I skip over his questioning, pretending I can’t hear him, and I mention how the color of his shirt brings out the color in his eyes. “You’re one hunk of a man and I’m one lucky lady,” I say. “And those jeans, I mean, really? Can they accentuate your best asset any better?”
He chokes on his General Tso’s chicken and I laugh out loud. This is fun and he knows I’m messing with him.
“I’m not going to say what I thought of your sermon,” I say. “Every week I tell you what I think of your sermon and every week we talk it to death. I’m done.” I wink at him for good measure. “Today, I’m just your wife and I think you’re one amazing man.”

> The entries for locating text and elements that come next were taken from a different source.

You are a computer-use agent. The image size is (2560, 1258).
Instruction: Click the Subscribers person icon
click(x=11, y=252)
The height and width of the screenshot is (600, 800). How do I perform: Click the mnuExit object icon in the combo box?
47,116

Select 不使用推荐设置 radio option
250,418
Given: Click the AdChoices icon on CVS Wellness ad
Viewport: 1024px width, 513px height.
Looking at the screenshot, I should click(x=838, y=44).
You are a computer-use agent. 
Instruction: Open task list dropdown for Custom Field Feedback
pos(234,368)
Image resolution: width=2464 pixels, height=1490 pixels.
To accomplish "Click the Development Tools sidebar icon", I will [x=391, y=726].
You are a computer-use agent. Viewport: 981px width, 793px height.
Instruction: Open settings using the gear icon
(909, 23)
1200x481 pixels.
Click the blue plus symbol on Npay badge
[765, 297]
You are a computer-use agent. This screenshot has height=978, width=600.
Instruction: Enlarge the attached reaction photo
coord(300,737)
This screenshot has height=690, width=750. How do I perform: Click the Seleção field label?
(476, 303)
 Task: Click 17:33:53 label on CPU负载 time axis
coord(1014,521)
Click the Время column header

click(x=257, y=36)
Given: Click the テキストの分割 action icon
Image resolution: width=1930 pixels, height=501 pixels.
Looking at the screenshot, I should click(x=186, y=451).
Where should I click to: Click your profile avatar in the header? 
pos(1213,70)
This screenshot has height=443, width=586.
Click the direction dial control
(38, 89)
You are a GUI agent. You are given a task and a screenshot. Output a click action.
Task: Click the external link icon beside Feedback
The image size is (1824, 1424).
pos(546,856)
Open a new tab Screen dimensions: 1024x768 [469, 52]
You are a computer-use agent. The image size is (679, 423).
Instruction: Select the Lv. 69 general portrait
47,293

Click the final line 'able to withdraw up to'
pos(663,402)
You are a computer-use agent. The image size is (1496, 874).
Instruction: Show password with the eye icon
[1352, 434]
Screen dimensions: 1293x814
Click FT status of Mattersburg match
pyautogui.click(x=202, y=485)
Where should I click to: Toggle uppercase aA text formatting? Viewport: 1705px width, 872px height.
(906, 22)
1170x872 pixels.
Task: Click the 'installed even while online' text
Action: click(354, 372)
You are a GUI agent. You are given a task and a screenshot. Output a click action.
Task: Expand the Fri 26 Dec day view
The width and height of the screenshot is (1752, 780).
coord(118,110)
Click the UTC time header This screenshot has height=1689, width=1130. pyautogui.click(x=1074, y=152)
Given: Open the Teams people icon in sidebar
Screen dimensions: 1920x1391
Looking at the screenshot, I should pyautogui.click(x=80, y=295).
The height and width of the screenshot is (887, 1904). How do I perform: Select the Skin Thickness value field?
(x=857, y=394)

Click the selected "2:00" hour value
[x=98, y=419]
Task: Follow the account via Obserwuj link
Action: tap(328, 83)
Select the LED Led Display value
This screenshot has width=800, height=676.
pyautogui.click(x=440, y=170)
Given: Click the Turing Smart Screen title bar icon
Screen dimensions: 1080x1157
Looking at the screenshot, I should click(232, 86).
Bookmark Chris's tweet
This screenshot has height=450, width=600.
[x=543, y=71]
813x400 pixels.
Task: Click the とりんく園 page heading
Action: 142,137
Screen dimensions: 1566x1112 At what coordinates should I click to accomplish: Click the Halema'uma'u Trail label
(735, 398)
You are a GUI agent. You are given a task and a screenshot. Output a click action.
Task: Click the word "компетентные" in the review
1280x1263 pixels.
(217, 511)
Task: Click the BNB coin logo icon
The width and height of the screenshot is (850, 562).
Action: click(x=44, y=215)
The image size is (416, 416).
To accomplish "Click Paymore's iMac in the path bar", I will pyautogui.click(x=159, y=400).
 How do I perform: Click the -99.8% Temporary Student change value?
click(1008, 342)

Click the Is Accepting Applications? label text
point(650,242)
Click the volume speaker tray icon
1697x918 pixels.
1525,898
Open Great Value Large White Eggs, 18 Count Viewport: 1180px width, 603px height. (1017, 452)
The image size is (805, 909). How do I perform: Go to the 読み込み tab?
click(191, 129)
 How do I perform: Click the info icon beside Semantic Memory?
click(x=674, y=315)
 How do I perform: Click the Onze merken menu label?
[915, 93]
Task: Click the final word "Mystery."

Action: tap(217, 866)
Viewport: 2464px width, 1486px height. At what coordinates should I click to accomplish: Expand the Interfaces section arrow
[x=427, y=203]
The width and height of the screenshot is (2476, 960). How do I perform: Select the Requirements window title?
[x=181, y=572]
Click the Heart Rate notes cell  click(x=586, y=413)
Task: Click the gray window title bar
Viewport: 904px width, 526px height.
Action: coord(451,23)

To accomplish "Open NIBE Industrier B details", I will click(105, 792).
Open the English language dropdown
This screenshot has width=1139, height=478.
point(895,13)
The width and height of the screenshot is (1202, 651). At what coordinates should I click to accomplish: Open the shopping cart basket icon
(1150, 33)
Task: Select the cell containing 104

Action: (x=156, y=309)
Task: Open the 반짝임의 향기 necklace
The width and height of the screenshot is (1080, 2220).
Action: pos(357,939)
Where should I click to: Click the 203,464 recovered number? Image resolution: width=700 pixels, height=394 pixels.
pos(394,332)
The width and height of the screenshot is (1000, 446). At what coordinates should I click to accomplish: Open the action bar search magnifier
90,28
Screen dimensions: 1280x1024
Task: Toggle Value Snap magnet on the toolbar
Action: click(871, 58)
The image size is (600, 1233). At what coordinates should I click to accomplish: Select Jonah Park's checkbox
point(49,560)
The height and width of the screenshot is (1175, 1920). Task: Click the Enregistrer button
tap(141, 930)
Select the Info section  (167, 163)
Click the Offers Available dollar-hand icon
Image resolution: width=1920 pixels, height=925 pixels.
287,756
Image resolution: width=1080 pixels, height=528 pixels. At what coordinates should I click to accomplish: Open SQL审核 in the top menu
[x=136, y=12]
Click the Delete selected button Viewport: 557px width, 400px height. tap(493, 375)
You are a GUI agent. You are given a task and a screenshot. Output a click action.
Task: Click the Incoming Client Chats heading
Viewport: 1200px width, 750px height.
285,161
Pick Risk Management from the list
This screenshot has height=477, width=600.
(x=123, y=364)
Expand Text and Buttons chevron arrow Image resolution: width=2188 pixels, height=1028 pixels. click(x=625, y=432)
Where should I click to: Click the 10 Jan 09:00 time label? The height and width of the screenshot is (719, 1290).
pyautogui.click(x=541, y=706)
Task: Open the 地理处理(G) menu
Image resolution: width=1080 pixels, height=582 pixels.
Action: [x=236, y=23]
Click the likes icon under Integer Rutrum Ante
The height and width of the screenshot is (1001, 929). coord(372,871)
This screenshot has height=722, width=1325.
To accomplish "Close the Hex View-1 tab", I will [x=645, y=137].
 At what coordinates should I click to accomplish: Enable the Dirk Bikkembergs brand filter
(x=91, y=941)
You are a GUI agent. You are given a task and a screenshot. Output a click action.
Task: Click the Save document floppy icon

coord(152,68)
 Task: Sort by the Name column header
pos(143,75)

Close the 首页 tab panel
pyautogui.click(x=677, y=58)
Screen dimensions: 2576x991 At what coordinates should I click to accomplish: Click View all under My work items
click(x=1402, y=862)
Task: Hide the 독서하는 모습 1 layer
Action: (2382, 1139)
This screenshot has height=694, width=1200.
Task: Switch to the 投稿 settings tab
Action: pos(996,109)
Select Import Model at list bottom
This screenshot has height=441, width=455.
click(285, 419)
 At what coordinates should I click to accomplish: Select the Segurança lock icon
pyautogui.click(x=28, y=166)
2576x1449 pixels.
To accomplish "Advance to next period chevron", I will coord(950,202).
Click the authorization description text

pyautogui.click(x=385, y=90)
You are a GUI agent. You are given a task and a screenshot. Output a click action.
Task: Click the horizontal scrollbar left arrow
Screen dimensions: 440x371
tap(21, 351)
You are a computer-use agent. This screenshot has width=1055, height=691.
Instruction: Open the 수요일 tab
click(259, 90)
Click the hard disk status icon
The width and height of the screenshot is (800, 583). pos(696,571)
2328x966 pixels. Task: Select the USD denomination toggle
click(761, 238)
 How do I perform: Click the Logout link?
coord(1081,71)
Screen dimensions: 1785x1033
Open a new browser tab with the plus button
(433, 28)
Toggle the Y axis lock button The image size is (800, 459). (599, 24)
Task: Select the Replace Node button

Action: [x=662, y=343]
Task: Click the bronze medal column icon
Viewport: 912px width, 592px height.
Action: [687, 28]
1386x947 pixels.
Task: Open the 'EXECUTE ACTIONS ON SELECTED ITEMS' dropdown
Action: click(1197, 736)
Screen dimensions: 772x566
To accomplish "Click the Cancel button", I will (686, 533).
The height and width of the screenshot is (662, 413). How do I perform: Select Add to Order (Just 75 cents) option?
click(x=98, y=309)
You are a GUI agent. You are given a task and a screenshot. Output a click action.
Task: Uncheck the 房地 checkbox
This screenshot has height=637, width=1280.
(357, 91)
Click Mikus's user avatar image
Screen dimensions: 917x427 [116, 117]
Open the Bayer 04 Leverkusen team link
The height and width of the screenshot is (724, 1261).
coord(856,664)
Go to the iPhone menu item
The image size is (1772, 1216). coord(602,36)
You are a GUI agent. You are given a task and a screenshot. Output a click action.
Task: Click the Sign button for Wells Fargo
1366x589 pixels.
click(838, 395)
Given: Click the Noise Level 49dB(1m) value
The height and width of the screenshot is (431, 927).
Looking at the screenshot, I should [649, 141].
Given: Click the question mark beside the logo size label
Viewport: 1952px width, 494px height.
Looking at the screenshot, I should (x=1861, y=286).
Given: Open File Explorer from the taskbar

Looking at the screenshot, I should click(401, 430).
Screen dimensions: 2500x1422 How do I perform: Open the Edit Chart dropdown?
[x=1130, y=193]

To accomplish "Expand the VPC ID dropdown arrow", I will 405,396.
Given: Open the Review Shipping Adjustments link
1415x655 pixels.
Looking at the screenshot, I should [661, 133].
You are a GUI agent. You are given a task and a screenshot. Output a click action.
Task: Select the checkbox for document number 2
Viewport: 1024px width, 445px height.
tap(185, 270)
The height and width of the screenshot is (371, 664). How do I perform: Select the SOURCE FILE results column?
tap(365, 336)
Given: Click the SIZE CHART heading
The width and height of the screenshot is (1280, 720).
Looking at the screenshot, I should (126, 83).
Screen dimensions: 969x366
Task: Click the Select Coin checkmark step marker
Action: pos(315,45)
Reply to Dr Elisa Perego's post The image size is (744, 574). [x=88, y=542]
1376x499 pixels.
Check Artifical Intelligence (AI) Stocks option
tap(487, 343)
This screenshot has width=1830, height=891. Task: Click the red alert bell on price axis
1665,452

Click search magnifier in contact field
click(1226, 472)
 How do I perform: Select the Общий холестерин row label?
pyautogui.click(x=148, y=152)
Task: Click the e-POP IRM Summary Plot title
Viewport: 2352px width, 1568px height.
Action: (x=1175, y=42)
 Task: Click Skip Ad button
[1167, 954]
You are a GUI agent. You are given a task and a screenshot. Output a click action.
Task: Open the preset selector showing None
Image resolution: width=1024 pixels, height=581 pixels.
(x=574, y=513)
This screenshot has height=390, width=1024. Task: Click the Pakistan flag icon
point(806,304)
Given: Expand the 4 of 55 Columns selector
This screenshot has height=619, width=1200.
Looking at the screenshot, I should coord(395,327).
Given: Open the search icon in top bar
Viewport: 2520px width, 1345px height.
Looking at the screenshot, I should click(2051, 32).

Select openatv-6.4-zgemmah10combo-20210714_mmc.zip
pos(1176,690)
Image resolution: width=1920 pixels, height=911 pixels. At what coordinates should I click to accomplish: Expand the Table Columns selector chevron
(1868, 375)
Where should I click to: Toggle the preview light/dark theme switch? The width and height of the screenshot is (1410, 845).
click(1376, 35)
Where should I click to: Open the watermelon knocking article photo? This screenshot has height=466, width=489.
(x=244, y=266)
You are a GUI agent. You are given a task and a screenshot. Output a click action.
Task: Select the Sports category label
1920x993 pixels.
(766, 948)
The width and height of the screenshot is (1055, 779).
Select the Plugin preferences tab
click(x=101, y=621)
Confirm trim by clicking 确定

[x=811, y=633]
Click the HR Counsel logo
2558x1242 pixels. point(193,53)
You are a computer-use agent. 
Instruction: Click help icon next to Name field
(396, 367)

“But if no one tells me, how am I supposed to know how to improve? How am I supposed to get any better?” he asks. His face is flushed and I know I’ve rattled his cage.
I shrug my shoulders. ” I don’t know, but I’m done with being your critic. I want to be your wife,” I say. “I want to look at you with the same eyes that see you on a Saturday night. No more critiquing.”
He says nothing, but I know he’s heard me. We’re the only ones left at the table.
Actually, I’ve been more than good at it. I have been the tell-the-truth-and-let-the-Lord-love-you wife to this man since 1997. I mean I tell the truth, in love, and then some.
But today I quit.
I quit because I’m tired of the knock down-drag out conversations that come with the soft critiques. I quit because when I knit pick his sermon delivery I lose the man I crawl into bed with on Saturday night. I quit because my words weigh heavy and cut deep and count more than anyone’s words.
And I quit because at the end of the day, he is still my husband and I am still his wife and his delivery of a sermon on Sunday morning should have no bearing on our Sunday evening.
The entirety of my husband’s life is subject to critique and as his wife, I choose to love him as is, no critique necessary.